## [DATA IN THIS EXERCISE]
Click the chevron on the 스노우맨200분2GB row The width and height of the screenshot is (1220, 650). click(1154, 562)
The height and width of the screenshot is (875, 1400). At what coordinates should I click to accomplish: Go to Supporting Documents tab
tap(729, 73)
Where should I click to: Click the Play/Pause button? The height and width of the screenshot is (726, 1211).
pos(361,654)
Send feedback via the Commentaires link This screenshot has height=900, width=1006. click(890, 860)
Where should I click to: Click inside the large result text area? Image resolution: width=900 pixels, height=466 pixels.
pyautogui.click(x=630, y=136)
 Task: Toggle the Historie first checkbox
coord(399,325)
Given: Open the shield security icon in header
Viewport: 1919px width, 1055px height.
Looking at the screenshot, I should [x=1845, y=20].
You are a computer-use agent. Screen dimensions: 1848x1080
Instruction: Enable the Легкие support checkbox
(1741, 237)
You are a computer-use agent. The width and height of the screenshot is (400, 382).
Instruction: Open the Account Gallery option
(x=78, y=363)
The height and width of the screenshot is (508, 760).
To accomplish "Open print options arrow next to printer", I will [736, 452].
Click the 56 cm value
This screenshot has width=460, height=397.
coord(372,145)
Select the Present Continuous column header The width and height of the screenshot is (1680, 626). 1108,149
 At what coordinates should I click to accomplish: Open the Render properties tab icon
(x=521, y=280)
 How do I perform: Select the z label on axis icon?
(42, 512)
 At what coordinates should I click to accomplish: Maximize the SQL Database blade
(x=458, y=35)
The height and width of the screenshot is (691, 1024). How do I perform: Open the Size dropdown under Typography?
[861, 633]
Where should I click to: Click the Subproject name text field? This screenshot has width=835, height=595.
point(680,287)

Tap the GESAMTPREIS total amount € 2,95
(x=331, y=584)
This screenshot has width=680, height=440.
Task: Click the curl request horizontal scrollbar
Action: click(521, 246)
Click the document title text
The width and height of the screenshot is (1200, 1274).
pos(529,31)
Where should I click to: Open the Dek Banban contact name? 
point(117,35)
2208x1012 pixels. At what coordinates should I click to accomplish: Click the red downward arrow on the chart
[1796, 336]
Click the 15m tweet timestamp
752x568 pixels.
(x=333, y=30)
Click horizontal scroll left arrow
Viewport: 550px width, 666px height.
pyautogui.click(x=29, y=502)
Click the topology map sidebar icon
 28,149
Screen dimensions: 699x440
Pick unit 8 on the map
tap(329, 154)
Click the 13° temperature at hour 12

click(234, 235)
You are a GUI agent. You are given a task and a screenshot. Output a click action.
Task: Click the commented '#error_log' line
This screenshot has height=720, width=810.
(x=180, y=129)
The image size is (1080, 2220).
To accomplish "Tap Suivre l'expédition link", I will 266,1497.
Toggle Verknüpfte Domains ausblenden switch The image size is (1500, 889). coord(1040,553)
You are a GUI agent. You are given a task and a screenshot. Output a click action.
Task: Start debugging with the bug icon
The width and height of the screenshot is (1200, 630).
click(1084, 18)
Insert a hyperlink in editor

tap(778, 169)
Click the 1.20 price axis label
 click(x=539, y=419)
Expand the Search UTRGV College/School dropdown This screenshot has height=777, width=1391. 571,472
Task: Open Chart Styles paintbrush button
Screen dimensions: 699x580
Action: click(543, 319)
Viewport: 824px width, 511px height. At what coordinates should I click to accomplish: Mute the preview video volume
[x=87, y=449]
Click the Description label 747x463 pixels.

## [TASK DIRECTIONS]
Return the line that contains "The width and height of the screenshot is (1200, 630).", along with every line after it in the data above, exactly and with nothing else.

## [EXPECTED ANSWER]
The width and height of the screenshot is (1200, 630).
click(1084, 18)
Insert a hyperlink in editor

tap(778, 169)
Click the 1.20 price axis label
 click(x=539, y=419)
Expand the Search UTRGV College/School dropdown This screenshot has height=777, width=1391. 571,472
Task: Open Chart Styles paintbrush button
Screen dimensions: 699x580
Action: click(543, 319)
Viewport: 824px width, 511px height. At what coordinates should I click to accomplish: Mute the preview video volume
[x=87, y=449]
Click the Description label 747x463 pixels.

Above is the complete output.